According to the American Haiku Society (yes, it exists), the syllable count is actually less important than including a seasonal word and a "cut" between two different sets of imagery. But that's a little harder to teach a bit of hack code to do... so...
This is really neat. I hope it stays up after April 1st.
Autogenerated haiku fans might also want to check out Twitter Haiku, which generates haikus from your recent tweets: https://sleepy-mesa-7562.herokuapp.com/
It strings words together randomly so it's a bit more dada. An example from my tweets:
Leaving shut when pain
Like em sleeping no day keep
Me dream normal sure
This is hilarious. With a bit of tweaking it could be made to only detect "haikus" whose lines end at suitable grammatical boundaries rather than word boundaries. I think this would give rise to a higher quality selection.

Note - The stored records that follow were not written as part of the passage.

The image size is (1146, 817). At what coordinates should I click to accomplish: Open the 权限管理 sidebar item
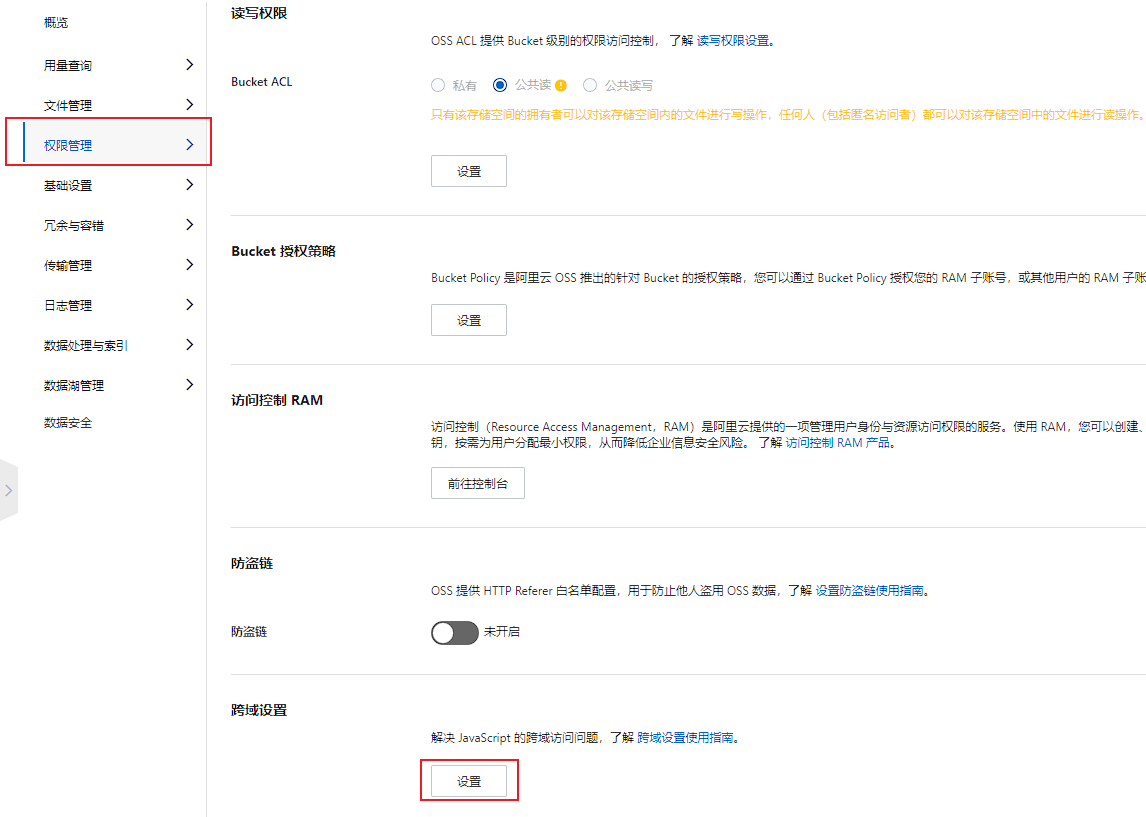pos(68,145)
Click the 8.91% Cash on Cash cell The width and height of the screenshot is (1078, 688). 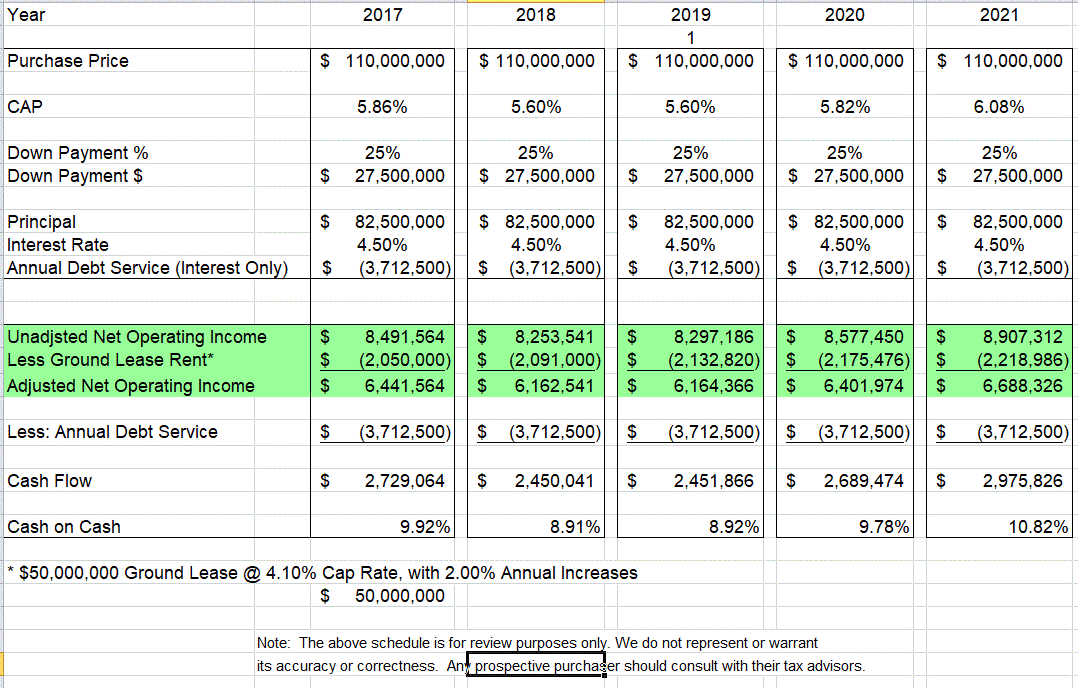tap(575, 527)
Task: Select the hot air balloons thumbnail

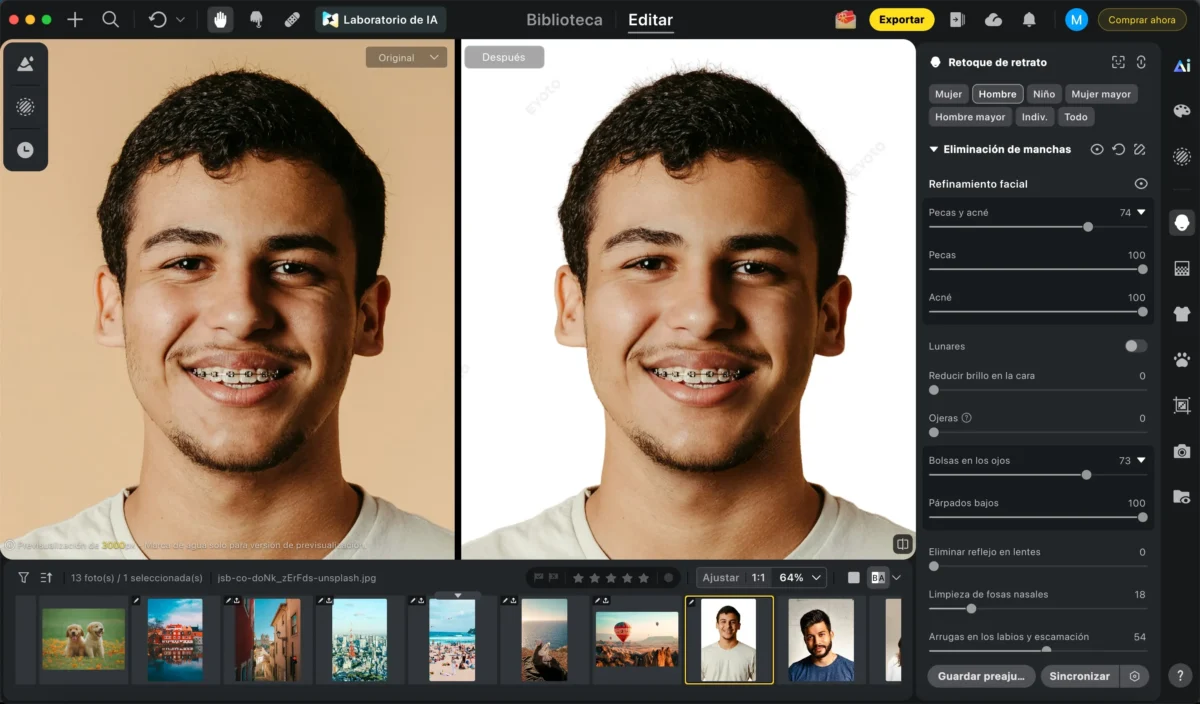Action: point(636,640)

There are a few awkwardness checks we do that disqualify some haikus. For instance, if the second or third line has a comma right near the front or back, or if there are month or title abbreviations, etc. But I'm always looking to refine it further.
It would be nice if lines didn't end with prepositions or determiners (http://en.wikipedia.org/wiki/English_determiners). Those words depend on whatever follows, so it causes an awkward split. It shouldn't be hard to add such a check.
Sorry, I actually wrote the haiku finding logic in November and it's been running since then while we figured out the look of the tumblr and the moderation workflow.
If you scroll down to the first entry it was posted April 1st, 2013 (from an article in November 2012). Just wanted to note that for anyone else confused.
If you sort by upvotes, there's a number of gems in there.